§ **Fragmento seleccionado**
>>>

El Chocó Andino: Un tesoro natural amenazado por la minería – Primicias
Me saqué los zapatos. Mi abuelo siempre decía que en la playa y en la selva es mejor caminar descalzos, y es verdad. Aparte de ser algo práctico, da mayor estabilidad.
Ese día, recuerdo que me puse un jean ajustado, una camiseta floja y la chompa morada la amarré en la cintura. Me hice una cola de caballo y me fui a lo que ahora le llaman el Chocó Andino. Antes, en mi época, a esa zona le llamábamos el noroccidente de Quito. “Queda por Mindo”, decíamos para dar una referencia.
Esa mañana salí con zapatos deportivos de tela, cuando llegué al bosque húmedo y empecé a caminar, los zapatos se rompieron. Los guardé en la mochila porque no hay nada que un buen zapatero no pueda arreglar, pensé. Seguí caminando descalza, sintiendo la tierra.
Mi amigo se adelantó y del árbol agarró unas naranjas. Me dijo que al regreso me daría una limonada con panela, típica de la zona. Sonreí porque en mi casa, en Conocoto, la limonada siempre se hace con panela. No es algo novedoso para mí, pero para qué contradecirle a un amigo ecologista. Solo saqué mi termo con agua de la mochila y bebí unos bocados.
Paré un rato para tomar una foto de un colibrí azul con las alas y la cola blanca. Pero se fue ni bien llegó. Nunca había visto uno así. “En esta zona hay miles. No te imaginas cuántos pájaros hay. Luego te llevo para que conozcas un restaurante que tiene un balcón lleno de flores y mientras comes puedes ver cómo llegan los colibríes”, me ofreció.
Seguimos caminando. El suelo estaba resbaloso. Había llovido toda la noche. No estaba en la selva, a la que nunca he ido, pero me imagino que así ha de ser. No había ruido de carros ni máquinas, solo se escuchaba naturaleza: hojas caer, pájaros cantar, el aullido de un mono al que nunca vimos.
El río estaba cristalino. Mi amigo llenó el termo con agua del río, dijo que esa sí es agua de verdad, mientras que yo la tomé con mis dos manos haciendo un cuenco. Me lavé los pies, los brazos y me limpié la cara. Me acordé de mi infancia, cuando mi abuelo nos llevaba explorar ríos. Hace tanto no disfrutaba de un río limpio.

<<<

§ **Instrucciones de trabajo**
Responde las siguientes preguntas sobre el relato.
1. ¿Qué les pasó a los zapatos deportivos de tela al empezar a caminar en el bosque húmedo?
2. ¿Con qué se hace siempre la limonada en la casa de Conocoto?
3. ¿Qué hizo el amigo con el termo al llegar al río?

§ **Datos disponibles**
>>>

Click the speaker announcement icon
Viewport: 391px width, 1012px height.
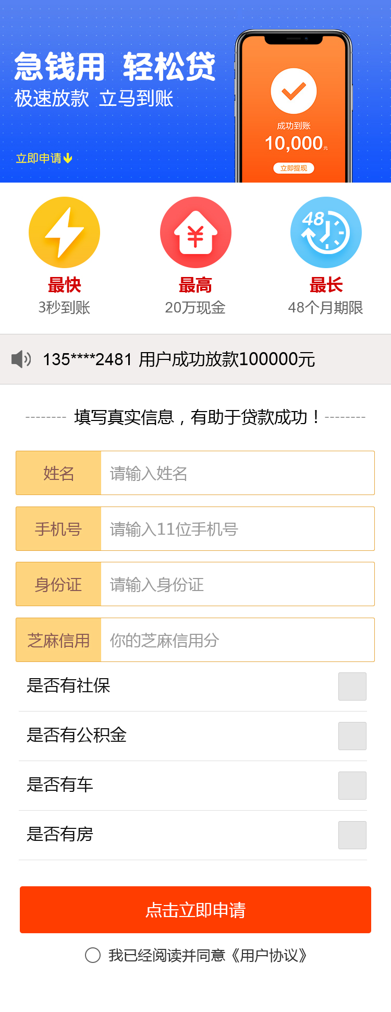coord(21,359)

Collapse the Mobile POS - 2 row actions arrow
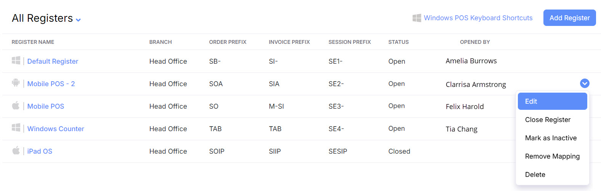point(585,83)
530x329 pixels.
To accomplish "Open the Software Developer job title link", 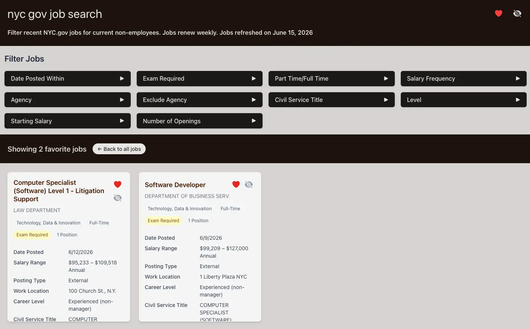I will tap(175, 185).
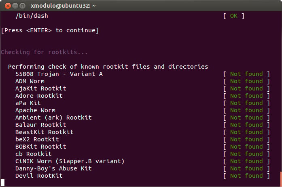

<<<

§ **Solución propuesta**
1. Se rompieron.
2. Con panela.
3. Lo llenó con agua del río.